講演情報

[14-P-L002-02]動いているように見えるから動くへ~運動錯覚を利用した3か月間のキセキ~

*土屋 裕規1、山口 史人1、東方 宗太1 (1. 三重県 介護老人保健施設 志摩豊和苑)
PDFダウンロードPDFダウンロード
畑作業や車の運転が行えている症例のリハビリテーション会議にて身体機能に対する希望を聴取し、身体機能向上を目的に視覚誘導性自己運動錯覚を用いた麻痺側上肢への介入を3か月間試みた。介入後には麻痺側手指の随意的伸展動作等の手指機能並びにADL、IADLに変化がみられた。介入により同時筋活動の軽減や把持力向上がみられたと思われる。また、麻痺側手指機能の向上がADL、IADLの向上に繋がったと考えられた。
【はじめに】
 通所リハビリテーション (以下;通所リハ)では、2015年の介護報酬改定により、個別リハビリテーション実施加算が廃止され、「1対複数での関わり」や「より短時間での介入」での結果を求められている。医療保険分野と比較して、在宅におけるリハビリテーション専門職種の関与は、時間的にも人員的にも圧倒的に少ないのが現状である。しかし、そのような現状の中でも活動と参加に着目したリハビリテーション(以下;リハビリ)が求められており、治療介入のみだけではなく、カンファレンスを含めたマネジメント等、必要とされるスキルは多岐にわたる。今回は、畑作業や車の運転が行えている症例のリハビリテーション会議(以下;リハ会議)にて“身体機能に対する希望“を聴取し、新たに視覚性自己運動錯覚を用いた介入を試みたため報告する。
【対象】
 症例は70代男性、利き手は右利きである。現病歴はX年に左被殻出血(右片麻痺)を発症、既往歴は慢性硬膜下血腫、逆流性食道炎、過活動膀胱、前立腺肥大、不眠症である。家族構成は妻と二人暮らしであり、子供2名は県外在住である。介護サービス利用は当苑通所リハ2回/週であり、通所リハ以外の日は娯楽や畑作業をして過ごされていた。障害高齢者の日常生活自立度:J1、認知症高齢者の生活自立度:正常であった。認知機能は改定長谷川式簡易知能評価スケール:30点、身体機能としてはBrunnstrom Stage:IV-IV-V、Stroke Impairment Assessment Set-moter(以下;SIAS-m):2-1B-3-4-2、麻痺側手指に関しては、Modified Ashworth Scale(以下;MAS):手指屈筋群1+、Simple Test for Evaluating Hand Function(以下;STEF):右7点(大球、大直方、布、小球、ピンの課題は実施不可)であった。Activities of Daily Living(以下;ADL)は入浴のみ一部介助、その他自立~修正自立レベルであった。発症からのInstrumental Activities of Daily Living (以下;IADL)の経過は、X年:回復期病院を経て当苑通所リハ開始、X+1年:娯楽開始、X+2年:車の運転・畑仕事開始していた。X+5年のリハ会議にて「これ以上よくなることは難しいと分かっているものの、右手がもう少し動くといい」との希望があった。
【方法】
 先行研究より視覚誘導性自己運動錯覚とは、身体運動の映像を一人称視点で観察することで錯覚が生じることと述べている。また、脳卒中後に重度の上肢麻痺を発症した患者の運動イメージを誘発する能力が改善すると報告されている。そして、急性期~慢性期脳卒中を対象にした研究が散見されることから、発症から数年経過した本症例においても対象となるのではないかと考え、今回介入として選択した。

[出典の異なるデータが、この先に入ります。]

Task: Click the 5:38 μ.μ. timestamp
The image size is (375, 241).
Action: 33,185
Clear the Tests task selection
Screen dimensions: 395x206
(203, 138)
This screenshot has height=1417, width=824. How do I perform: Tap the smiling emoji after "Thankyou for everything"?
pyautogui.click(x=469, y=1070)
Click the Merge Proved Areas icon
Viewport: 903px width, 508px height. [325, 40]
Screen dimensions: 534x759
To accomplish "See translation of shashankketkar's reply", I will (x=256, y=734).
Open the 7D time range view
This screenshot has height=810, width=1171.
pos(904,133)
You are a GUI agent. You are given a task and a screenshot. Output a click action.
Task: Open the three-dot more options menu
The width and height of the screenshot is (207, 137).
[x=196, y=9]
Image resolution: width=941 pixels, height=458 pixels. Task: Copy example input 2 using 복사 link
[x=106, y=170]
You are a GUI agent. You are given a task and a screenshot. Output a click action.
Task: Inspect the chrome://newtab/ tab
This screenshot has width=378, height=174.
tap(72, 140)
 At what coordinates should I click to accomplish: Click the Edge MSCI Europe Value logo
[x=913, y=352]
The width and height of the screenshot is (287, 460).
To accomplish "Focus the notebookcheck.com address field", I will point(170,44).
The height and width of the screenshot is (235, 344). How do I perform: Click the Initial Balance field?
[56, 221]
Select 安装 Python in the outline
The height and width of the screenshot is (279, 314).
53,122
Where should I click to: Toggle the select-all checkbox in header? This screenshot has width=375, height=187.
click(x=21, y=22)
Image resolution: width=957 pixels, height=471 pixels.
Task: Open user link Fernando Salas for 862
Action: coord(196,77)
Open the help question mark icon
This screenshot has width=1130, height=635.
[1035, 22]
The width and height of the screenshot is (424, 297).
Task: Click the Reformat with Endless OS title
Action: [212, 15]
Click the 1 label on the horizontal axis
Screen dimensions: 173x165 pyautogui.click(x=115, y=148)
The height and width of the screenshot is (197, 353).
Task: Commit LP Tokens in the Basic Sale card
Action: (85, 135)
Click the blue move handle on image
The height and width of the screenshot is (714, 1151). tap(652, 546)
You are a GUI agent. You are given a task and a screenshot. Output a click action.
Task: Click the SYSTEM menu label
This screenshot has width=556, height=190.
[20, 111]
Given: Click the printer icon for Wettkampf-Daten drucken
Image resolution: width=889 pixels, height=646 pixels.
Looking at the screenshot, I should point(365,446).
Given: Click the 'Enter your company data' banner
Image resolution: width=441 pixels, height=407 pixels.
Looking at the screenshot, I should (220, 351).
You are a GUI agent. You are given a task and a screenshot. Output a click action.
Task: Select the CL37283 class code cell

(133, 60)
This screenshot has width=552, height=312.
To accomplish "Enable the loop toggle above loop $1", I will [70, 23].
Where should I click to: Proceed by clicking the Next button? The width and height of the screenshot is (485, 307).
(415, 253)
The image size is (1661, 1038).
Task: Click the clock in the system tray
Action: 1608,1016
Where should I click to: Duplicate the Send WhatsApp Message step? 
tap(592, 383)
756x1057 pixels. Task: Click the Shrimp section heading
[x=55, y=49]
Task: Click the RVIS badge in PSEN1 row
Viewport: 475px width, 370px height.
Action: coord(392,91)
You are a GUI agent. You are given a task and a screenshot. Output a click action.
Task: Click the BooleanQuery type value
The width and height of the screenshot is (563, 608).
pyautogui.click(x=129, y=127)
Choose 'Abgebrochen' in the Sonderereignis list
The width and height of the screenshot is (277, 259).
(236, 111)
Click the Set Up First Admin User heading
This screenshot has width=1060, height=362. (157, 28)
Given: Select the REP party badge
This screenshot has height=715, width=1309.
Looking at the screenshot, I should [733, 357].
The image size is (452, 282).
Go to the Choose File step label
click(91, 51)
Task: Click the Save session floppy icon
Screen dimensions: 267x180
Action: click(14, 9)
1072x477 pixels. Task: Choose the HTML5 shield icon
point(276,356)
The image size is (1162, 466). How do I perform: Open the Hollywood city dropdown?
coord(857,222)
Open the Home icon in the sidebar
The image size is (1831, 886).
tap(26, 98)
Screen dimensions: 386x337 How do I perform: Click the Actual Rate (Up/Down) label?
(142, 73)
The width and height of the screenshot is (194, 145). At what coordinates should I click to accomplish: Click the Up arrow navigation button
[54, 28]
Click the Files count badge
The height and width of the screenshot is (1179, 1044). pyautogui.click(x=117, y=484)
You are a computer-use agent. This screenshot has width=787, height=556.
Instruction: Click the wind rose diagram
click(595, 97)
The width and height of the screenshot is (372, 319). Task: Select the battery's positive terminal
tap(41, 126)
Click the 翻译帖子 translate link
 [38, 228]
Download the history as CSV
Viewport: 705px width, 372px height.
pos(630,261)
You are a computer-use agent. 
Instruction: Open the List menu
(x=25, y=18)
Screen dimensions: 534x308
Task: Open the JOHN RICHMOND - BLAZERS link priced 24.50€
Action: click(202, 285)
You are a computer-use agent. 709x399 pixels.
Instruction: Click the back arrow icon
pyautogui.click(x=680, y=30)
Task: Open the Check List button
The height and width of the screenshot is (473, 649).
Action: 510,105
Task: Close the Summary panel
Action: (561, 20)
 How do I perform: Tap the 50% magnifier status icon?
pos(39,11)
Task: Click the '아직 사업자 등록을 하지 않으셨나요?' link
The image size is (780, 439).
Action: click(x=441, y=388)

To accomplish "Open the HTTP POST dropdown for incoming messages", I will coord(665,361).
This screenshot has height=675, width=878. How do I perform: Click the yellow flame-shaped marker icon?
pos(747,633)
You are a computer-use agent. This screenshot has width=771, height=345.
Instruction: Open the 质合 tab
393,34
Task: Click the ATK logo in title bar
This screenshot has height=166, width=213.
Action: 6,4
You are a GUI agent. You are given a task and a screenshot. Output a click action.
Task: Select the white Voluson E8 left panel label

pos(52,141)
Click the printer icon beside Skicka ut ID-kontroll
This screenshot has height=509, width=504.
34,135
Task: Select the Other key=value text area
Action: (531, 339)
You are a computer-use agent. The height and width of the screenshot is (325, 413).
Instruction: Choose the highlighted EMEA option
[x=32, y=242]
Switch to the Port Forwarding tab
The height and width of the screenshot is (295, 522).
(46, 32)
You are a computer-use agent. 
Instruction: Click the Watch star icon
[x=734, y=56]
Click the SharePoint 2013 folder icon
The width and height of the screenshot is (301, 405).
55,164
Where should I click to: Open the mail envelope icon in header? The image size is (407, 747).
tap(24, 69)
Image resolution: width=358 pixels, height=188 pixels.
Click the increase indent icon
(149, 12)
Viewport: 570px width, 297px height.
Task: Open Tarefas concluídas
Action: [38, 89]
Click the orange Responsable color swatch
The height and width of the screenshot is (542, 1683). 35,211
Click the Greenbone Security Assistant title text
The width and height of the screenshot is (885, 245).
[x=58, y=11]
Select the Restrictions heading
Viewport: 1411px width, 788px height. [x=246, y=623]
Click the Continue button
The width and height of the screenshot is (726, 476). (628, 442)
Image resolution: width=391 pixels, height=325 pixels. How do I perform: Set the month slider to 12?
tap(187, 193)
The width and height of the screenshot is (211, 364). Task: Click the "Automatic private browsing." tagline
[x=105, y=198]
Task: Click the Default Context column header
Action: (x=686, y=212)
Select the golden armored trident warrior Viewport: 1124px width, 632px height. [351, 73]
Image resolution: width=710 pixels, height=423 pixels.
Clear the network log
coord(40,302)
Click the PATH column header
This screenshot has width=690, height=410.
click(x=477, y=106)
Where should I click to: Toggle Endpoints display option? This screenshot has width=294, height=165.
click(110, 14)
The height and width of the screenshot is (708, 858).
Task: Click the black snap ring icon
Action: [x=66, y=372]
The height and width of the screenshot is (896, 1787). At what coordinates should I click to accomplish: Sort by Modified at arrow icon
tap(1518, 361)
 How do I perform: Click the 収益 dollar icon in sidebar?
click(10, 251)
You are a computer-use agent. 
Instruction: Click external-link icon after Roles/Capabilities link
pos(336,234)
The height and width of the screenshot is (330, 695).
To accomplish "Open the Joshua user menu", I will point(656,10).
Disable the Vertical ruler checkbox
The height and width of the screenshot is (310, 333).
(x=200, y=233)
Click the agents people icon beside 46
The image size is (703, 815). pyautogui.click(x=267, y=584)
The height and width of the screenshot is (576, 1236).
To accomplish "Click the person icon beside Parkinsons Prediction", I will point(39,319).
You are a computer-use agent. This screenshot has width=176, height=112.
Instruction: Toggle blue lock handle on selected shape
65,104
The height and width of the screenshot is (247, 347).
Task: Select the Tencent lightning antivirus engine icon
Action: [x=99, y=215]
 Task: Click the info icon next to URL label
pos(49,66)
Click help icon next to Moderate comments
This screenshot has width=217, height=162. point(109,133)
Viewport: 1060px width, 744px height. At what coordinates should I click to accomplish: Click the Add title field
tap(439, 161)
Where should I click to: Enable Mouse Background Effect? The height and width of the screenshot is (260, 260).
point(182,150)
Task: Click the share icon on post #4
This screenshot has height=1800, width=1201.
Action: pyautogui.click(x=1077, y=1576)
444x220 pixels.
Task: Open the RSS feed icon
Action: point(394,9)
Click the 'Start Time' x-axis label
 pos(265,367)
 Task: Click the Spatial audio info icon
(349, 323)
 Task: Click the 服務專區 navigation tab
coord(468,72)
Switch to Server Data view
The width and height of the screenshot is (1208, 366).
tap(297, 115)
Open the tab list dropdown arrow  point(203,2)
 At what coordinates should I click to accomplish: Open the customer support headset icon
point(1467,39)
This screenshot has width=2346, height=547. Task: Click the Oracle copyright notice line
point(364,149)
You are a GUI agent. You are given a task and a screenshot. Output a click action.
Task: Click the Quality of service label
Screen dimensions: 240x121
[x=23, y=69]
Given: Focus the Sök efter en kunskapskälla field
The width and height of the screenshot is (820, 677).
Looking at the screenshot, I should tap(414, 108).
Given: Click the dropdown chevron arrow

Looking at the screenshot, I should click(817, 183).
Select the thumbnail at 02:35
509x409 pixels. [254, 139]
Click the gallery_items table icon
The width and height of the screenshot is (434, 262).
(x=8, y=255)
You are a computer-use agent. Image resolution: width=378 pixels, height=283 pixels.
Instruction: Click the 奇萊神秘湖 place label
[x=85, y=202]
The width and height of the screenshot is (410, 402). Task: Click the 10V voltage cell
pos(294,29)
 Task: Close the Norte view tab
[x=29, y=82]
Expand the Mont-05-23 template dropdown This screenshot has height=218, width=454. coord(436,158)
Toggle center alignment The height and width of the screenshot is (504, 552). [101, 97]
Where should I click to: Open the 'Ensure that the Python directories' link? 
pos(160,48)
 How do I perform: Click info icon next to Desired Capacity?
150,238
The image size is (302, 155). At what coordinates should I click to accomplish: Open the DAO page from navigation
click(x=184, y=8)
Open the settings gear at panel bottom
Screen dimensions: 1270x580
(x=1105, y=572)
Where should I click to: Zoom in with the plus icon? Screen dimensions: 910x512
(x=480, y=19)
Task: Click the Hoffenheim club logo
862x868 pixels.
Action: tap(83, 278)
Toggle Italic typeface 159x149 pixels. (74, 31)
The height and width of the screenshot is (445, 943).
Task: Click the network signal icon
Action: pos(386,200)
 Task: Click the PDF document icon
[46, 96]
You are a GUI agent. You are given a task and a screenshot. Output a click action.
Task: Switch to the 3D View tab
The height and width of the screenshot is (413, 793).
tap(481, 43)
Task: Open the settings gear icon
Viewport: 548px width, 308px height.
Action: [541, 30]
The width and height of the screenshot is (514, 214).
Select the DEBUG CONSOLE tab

 実施方法は先行研究を参考にした。事前準備はタブレット端末(Apple社製 iPad;以下iPad)を用いて、非麻痺側手指の随意的な屈伸運動を一人称視点にて撮影した。撮影した動画は、動画編集ソフトを用いて左右水平に反転し、麻痺側上肢側の手指屈伸動画となるようにした。実施環境はiPad上に映る手部の映像が麻痺側手部と重なるようにiPadを設置した。症例へは「実際には動かさなくてよいので、 映像に映る手の運動を自分で行っていると思ってください」と教示し、運動錯覚を生じさせた。実施時間、期間は通所リハ利用時の5分間とし、3ヶ月間継続した。
 評価内容は、介入前、介入後における麻痺側の随意的な手指屈伸動画より手指最大伸展の画像を抽出して変化を目視にて確認すること。麻痺側上肢評価(SIAS-m、MAS、STEF)。ADLやIADLの変化点の聴取とした。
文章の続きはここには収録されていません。